Reproduce verbatim every line of the material below, from the line containing "size is (2560, 1440)." down to the line containing "center [450, 1026].", with both of those lines included.

━━━ RECORDS SUPPLIED ━━━

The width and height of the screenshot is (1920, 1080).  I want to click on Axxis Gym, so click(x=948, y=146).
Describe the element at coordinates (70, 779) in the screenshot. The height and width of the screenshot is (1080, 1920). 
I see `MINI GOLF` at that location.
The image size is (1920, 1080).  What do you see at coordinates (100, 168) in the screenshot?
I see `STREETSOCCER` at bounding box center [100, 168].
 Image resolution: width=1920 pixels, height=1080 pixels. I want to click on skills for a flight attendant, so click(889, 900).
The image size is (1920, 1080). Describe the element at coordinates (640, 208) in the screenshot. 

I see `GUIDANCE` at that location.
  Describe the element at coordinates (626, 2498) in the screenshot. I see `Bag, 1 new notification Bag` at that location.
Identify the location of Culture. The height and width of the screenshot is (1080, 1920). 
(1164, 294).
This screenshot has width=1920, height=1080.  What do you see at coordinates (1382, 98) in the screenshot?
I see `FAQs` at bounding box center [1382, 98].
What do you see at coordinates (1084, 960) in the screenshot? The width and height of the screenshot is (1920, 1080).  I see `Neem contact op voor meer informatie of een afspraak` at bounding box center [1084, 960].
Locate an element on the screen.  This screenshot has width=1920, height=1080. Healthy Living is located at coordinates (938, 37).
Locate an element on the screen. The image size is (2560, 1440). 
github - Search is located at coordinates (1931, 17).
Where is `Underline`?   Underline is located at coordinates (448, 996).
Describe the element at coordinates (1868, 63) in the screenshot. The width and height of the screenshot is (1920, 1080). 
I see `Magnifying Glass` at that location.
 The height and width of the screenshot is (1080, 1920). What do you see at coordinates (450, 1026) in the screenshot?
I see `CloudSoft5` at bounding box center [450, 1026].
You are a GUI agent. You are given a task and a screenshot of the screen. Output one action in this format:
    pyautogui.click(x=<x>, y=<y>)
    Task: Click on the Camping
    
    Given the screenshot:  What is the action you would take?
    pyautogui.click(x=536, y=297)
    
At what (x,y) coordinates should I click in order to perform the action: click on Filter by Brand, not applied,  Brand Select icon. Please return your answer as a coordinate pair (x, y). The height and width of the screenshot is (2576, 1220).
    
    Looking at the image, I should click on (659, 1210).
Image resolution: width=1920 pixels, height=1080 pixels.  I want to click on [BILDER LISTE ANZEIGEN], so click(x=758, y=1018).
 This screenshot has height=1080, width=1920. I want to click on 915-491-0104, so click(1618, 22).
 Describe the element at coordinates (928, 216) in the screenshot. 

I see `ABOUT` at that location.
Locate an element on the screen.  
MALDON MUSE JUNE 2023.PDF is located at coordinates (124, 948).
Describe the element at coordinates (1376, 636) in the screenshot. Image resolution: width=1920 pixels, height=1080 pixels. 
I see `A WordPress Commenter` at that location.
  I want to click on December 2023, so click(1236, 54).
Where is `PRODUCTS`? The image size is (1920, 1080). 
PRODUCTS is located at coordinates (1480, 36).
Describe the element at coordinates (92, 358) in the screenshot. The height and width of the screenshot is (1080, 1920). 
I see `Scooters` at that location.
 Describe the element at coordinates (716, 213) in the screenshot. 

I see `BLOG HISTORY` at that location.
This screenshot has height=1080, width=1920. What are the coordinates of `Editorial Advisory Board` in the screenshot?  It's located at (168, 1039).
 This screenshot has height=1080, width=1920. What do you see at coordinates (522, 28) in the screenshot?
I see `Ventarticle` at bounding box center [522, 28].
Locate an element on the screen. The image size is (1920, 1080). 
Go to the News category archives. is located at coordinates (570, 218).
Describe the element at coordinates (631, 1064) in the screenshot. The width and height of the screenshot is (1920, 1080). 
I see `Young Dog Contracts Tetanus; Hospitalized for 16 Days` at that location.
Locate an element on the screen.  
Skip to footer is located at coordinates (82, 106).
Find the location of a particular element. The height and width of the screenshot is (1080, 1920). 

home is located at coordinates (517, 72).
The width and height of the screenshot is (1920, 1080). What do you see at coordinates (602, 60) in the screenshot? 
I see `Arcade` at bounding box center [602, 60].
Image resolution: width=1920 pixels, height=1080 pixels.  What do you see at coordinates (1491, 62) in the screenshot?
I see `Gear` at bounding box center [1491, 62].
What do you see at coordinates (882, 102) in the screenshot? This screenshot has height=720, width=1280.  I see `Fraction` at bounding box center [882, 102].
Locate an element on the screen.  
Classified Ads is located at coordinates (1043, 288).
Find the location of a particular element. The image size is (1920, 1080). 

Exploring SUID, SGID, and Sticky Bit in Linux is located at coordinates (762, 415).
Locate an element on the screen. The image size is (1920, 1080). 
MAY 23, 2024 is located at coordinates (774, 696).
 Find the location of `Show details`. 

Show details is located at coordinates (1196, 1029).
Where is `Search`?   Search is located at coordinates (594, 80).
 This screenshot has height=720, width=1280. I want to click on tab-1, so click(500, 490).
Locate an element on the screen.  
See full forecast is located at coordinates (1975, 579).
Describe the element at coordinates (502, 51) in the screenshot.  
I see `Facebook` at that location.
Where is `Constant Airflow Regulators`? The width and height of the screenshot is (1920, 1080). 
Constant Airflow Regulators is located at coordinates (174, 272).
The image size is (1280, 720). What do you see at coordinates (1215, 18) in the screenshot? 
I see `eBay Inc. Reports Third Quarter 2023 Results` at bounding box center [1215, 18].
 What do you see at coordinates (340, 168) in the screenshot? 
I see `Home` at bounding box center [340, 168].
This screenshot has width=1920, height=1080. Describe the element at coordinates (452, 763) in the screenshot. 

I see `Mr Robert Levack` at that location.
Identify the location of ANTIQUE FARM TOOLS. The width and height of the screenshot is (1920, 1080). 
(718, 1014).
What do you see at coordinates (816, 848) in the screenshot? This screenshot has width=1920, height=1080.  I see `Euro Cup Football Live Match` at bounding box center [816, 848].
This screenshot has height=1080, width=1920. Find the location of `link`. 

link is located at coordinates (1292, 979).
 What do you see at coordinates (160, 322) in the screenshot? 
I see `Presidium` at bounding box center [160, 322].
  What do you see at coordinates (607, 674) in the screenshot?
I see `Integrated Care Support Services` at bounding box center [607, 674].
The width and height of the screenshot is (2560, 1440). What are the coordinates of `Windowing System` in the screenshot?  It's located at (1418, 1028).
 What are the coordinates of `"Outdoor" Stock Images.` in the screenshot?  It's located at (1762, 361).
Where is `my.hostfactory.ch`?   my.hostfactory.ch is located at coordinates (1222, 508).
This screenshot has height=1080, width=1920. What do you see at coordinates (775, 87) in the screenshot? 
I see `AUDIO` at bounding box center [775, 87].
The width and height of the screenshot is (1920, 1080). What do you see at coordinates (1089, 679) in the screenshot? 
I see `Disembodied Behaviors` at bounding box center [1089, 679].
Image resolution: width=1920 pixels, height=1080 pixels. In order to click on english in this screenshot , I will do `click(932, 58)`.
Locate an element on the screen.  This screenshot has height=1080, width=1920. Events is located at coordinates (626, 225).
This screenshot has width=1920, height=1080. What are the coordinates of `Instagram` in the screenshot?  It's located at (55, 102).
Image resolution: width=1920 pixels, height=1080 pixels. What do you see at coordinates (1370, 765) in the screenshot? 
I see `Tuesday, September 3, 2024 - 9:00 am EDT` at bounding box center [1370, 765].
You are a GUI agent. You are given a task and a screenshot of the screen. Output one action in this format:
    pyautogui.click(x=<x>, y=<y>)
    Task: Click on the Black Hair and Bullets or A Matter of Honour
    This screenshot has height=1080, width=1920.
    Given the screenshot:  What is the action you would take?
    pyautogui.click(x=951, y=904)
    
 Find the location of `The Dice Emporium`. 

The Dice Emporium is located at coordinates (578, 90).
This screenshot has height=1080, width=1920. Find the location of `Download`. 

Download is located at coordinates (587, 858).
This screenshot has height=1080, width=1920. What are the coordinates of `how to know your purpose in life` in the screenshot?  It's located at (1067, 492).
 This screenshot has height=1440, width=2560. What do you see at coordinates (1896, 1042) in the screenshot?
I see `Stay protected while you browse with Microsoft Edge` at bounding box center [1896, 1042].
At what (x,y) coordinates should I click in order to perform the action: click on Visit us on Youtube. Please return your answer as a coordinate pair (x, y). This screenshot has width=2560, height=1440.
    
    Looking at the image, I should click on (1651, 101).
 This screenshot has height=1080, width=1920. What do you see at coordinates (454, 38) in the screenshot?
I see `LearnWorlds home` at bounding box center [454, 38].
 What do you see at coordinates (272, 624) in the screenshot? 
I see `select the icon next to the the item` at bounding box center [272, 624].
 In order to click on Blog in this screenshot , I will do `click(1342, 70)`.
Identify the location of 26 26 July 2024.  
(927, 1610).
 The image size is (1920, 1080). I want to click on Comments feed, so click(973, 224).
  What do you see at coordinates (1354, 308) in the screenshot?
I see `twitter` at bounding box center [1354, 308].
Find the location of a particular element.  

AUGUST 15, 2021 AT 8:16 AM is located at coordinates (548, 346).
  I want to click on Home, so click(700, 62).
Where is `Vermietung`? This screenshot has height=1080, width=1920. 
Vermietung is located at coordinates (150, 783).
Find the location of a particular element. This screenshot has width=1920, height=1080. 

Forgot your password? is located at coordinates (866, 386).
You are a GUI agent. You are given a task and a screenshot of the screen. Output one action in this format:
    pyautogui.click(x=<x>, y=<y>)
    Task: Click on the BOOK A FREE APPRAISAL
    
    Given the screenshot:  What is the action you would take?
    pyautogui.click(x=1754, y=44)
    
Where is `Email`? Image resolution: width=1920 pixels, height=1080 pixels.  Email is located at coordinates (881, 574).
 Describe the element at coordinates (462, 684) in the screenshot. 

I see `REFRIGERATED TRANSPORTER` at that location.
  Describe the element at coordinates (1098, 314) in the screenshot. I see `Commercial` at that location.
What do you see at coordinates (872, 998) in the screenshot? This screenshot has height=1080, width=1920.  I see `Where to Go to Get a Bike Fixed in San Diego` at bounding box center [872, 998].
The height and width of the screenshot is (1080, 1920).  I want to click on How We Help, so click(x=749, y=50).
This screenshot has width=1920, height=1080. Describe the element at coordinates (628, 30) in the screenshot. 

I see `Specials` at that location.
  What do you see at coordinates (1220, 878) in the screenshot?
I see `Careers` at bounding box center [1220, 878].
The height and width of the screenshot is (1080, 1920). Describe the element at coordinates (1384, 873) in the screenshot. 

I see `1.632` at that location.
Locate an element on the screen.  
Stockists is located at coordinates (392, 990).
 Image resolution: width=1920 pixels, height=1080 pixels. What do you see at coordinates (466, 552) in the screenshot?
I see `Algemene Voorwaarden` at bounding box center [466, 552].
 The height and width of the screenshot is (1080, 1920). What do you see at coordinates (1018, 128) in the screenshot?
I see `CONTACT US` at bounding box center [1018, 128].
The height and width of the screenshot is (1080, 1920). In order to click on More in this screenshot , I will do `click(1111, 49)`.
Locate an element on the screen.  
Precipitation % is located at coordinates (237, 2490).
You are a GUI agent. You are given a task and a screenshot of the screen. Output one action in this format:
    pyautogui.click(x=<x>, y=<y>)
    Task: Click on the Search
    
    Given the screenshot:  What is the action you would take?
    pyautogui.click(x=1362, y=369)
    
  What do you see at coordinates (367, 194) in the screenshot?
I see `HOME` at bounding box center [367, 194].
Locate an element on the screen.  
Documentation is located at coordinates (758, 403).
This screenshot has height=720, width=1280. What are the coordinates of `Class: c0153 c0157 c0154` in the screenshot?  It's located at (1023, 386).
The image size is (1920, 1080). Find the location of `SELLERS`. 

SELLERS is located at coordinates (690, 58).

━━━

TASK ANSWER -
Locate an element on the screen. The image size is (2560, 1440). 
github - Search is located at coordinates (1931, 17).
Where is `Underline`?   Underline is located at coordinates (448, 996).
Describe the element at coordinates (1868, 63) in the screenshot. The width and height of the screenshot is (1920, 1080). 
I see `Magnifying Glass` at that location.
 The height and width of the screenshot is (1080, 1920). What do you see at coordinates (450, 1026) in the screenshot?
I see `CloudSoft5` at bounding box center [450, 1026].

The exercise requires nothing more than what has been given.